Aussitôt pris le frugal petit déjeuner, qui n’interrompt pas le silence et le recueillement de cette retraite fermée, il remonte dans sa chambre. Assis à sa table, dans cette pièce où parviennent à peine les rumeurs de la rue, il classe quelques notes prises au cours des jours et des mois écoulés : résolutions, brèves invocations, transcriptions d’appels répétées, d’insinuations perçues dans la prière, et depuis lors, longuement méditées.

Il n’a guère le temps de les relire. Tandis qu’il manie les feuilles de papier, voici que tout s’ordonne dans une lumière entièrement nouvelle, comme un puzzle dont les pièces se seraient mises en place sans son intervention, comme un tableau dont il n’aurait vu jusqu’alors que des détails, et qui se révèlerait soudain à lui dans sa totalité.

Vision d’une réalité longtemps recherchée, parfois obscurément et très partiellement entrevue, s’imposant maintenant avec une forte évidence à l’esprit et au cœur.

Des milliers, des millions d’âmes élèvent leur prière vers Dieu, sur toute la surface de la terre. Des générations de chrétiens plongés dans toutes les activités du monde, offrent au Seigneur leur travail et les mille et un soucis de leur vie quotidienne. Heures de labeur assidu, offrande qui monte comme un encens précieux des quatre points cardinaux.

Multitude de riches et de pauvres, de jeunes et de vieux, de tous pays et de toutes races.
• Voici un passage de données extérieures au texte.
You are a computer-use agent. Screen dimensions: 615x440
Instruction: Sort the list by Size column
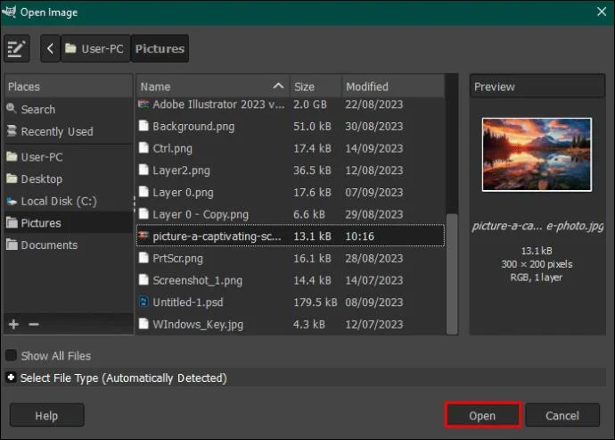316,87
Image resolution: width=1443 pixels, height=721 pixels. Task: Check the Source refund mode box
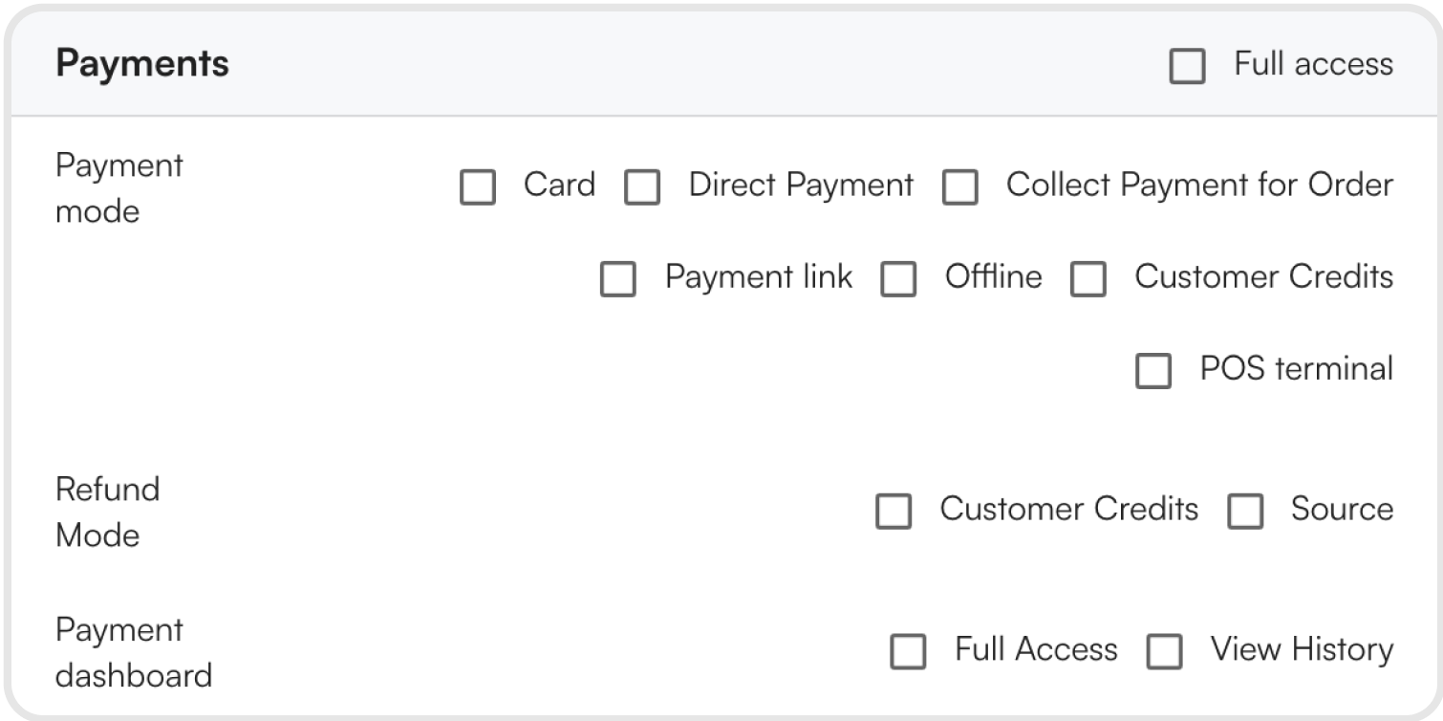tap(1245, 512)
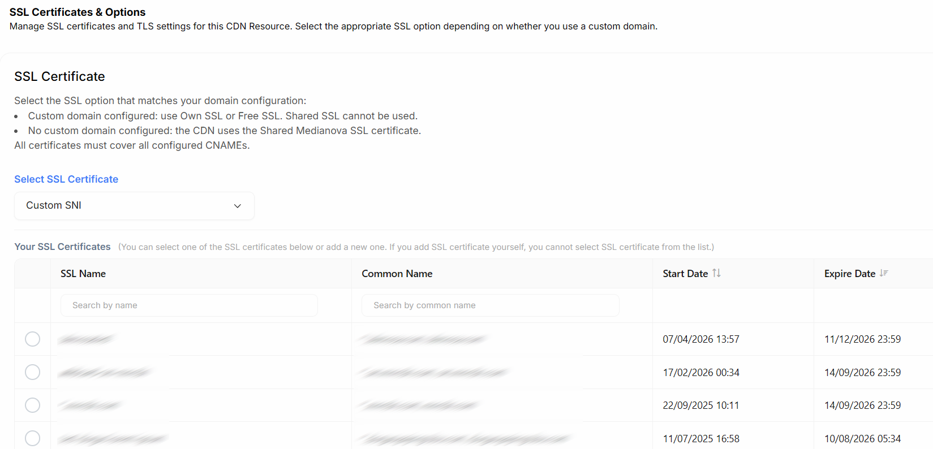This screenshot has width=933, height=449.
Task: Sort by Expire Date descending icon
Action: pos(884,273)
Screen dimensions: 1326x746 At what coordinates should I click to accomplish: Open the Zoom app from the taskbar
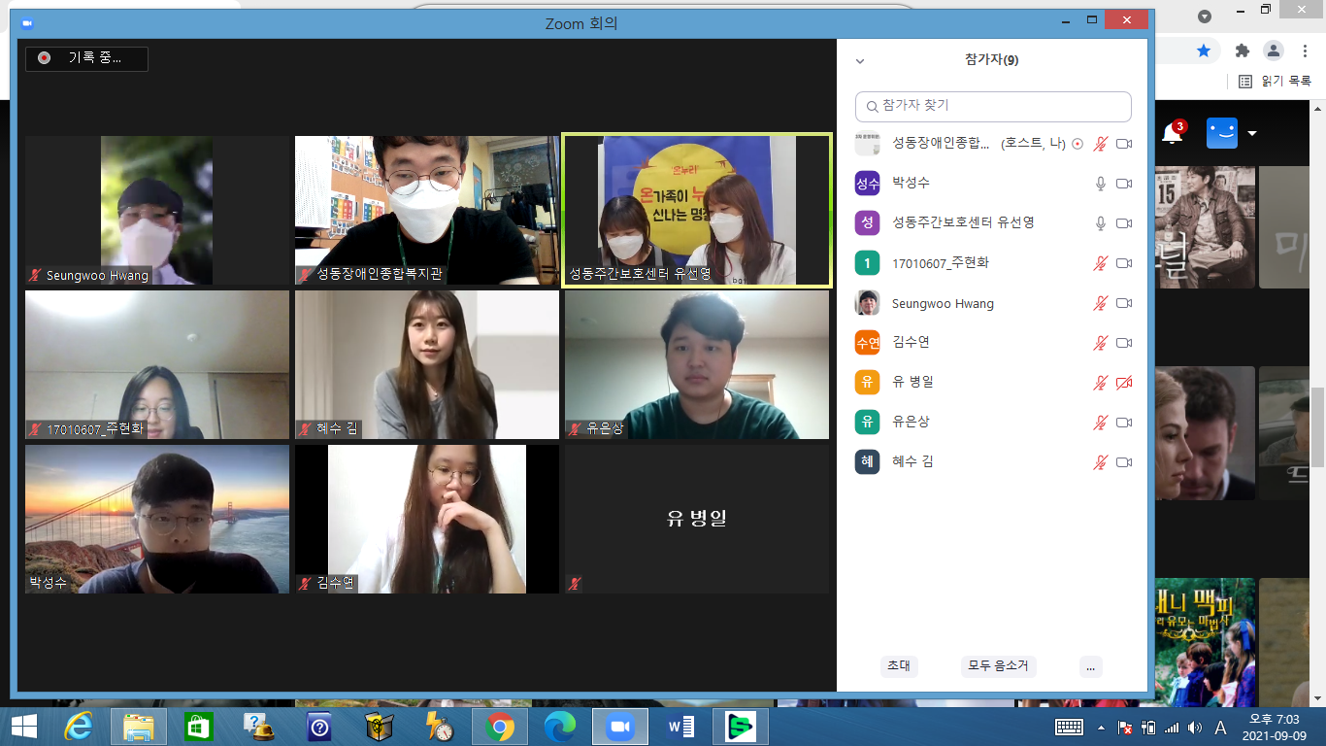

Milliers, millions d’âmes, à travers le temps, à travers le monde ; pulsation invisible irriguant toute la surface de la terre.

Des milliers, des millions d’âmes, comme une volée incessante de cloches qui carillonnent et dont les vibrations montent et montent, et se mêlent, en s’amplifiant vers le ciel.

Les cloches… Voici que, justement, depuis quelques instants, parvient dans la chambre l’écho des cloches d’une église voisine. À quelques centaines de mètres de là, à vol d’oiseau, au carrefour de Cuatro Caminos, les cloches de Notre-Dame-des-Anges sonnent à toute volée en honneur de leur patronne.

Benedicite Dominum, omnes angeli eius…(Ps 102, 20)

Des milliers, des millions de créatures célestes portent au Seigneur, par l’intermédiaire de la reine des anges, l’offrande précieuse de toutes ces vies, vécues totalement pour Lui, face à Lui, en Lui, à travers les joies et les larmes. Et l’humble prose de ses vies quotidiennes est transmuée en vers héroïques, en un magnifique poème d’amour divin.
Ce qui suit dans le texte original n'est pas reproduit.